Dans les réservoirs géologiques silicoclastiques -estuariens notamment- la présence de tapissages argileux souvent en chlorite (clay coatings en anglais) autour des grains de quartz limitent grandement le développement des surcroissances de quartz. Les tapissages argileux permettent ainsi la préservation de bonnes propriétés réservoirs à de très grandes profondeurs (>4000 m), là où normalement les sédiments sont complètement cimentés. Dans ces formations détritiques, même si le lien entre présence de tapissages argileux et préservation de bonne porosité-perméabilité est maintenant bien admis, il existe beaucoup d’incertitudes sur l’origine du dépôt ou de la formation d’argiles dans les grès. Normalement, au moment du dépôt, le tri des grains engendré par l’hydrodynamisme empêche les argiles de se déposer en même temps et au même endroit que les sables. Pourtant, certains sédiments sableux contiennent des argiles en quantité non négligeable dans le registre fossile ou moderne. Il s’avère que les conditions de dépôt des argiles (<4 µm) avec du sable grossier au moment de la sédimentation dans un environnement à fort hydrodynamisme est un paradoxe sédimentologique qu’il convient de mieux appréhender. Afin de mieux comprendre les processus à l’origine du dépôt simultané d’argiles et de sables, et d’améliorer la prédiction de la distribution spatiale des roches réservoirs en sub-surface (notamment celles formées dans des estuaires fossiles), il a été envisagé d’étudier les sédiments déposés actuellement dans un estuaire hyper-turbide : l’estuaire de la Gironde (Sud-Ouest, France).
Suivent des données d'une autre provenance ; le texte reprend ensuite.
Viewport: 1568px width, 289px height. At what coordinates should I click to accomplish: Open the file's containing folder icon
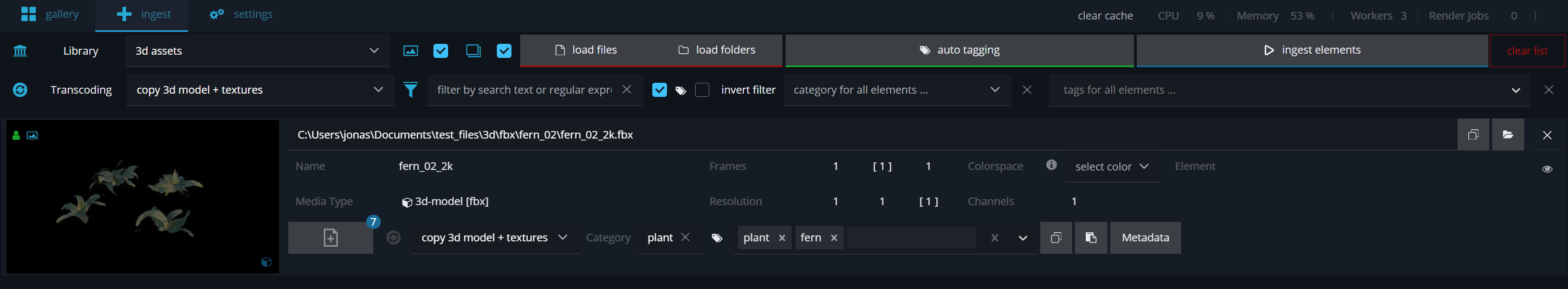click(1507, 134)
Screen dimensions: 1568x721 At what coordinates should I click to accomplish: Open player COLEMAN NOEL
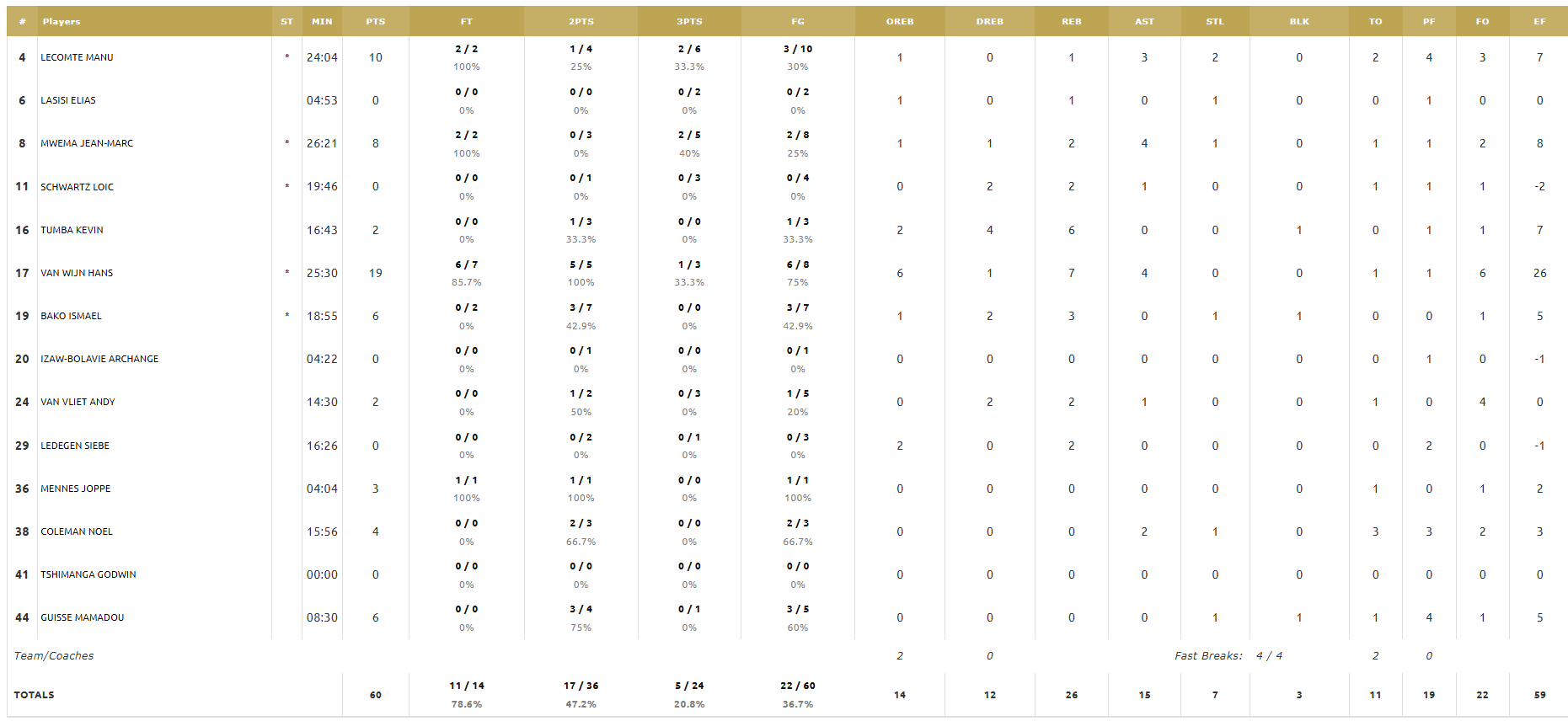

Dans le cadre du projet Claycoat, collaboration scientifique entre l’Université Paris Sud, l’École Nationale Supérieure en Environnement, Géoressources et Ingénierie du Développement durable (ENSEGID) de Bordeaux, l’Université de Poitiers et Engie, 10 campagnes de carottage sur des barres sableuses remplissant l’estuaire de la Gironde ont été réalisées entre novembre 2015 et mai 2017. Ces campagnes de carottage, pilotées par Maxime Virolle (Univ. Paris-Sud) ont permis de réaliser 10 carottes sédimentaires pour un total de 50 m carottés dans 3 barres sableuses positionnées dans l’estuaire entre Bordeaux et le phare de Richard (barres de Bordeaux, de Plassac et de Richard). La description des carottes permet de reconstituer l’histoire de formation de ces barres sableuses remplissant actuellement l’estuaire de la Gironde depuis 6 000 ans, bien calée par les datations réalisées au carbone 14 et au Cs/Pb sur les matières organiques et sédiments récoltés sur les carottes. L’observation au microscope des échantillons a permis de mettre en évidence la présence quasi systématique d’argile (essentiellement smectite et illite) dans les sables, formant des agrégats de plusieurs dizaines de micromètres collés sur la surface des grains de quartz. Au sein des agrégats argileux, d’autres éléments sont identifiables tels que la pyrite, des éléments carbonatés ou des diatomées. Les diatomées sont observées tout le long de l’estuaire dans les échantillons, et les biofilms qu’elles produisent pourraient jouer un rôle important dans le collage des particules argileuses à la surface de grains détritiques, participant ainsi au piégeage des argiles dans les sables de l’estuaire de la Gironde. Ces argiles qui tapissent en partie les grains détritiques constitueraient un précurseur important à la formation de coatings bien cristallisés si, lors de l’enfouissement, elles se transforment en minéraux argileux bien cristallisés (chlorite et/ou illite) recouvrant la totalité des grains de quartz et préservant la porosité et la perméabilité à de grandes profondeurs.

L’origine et la distribution spatiale de ces argiles dans les sédiments sableux sont donc des enjeux majeurs dans la prospection de réservoirs pour le stockage de gaz ou la géothermie haute-énergie.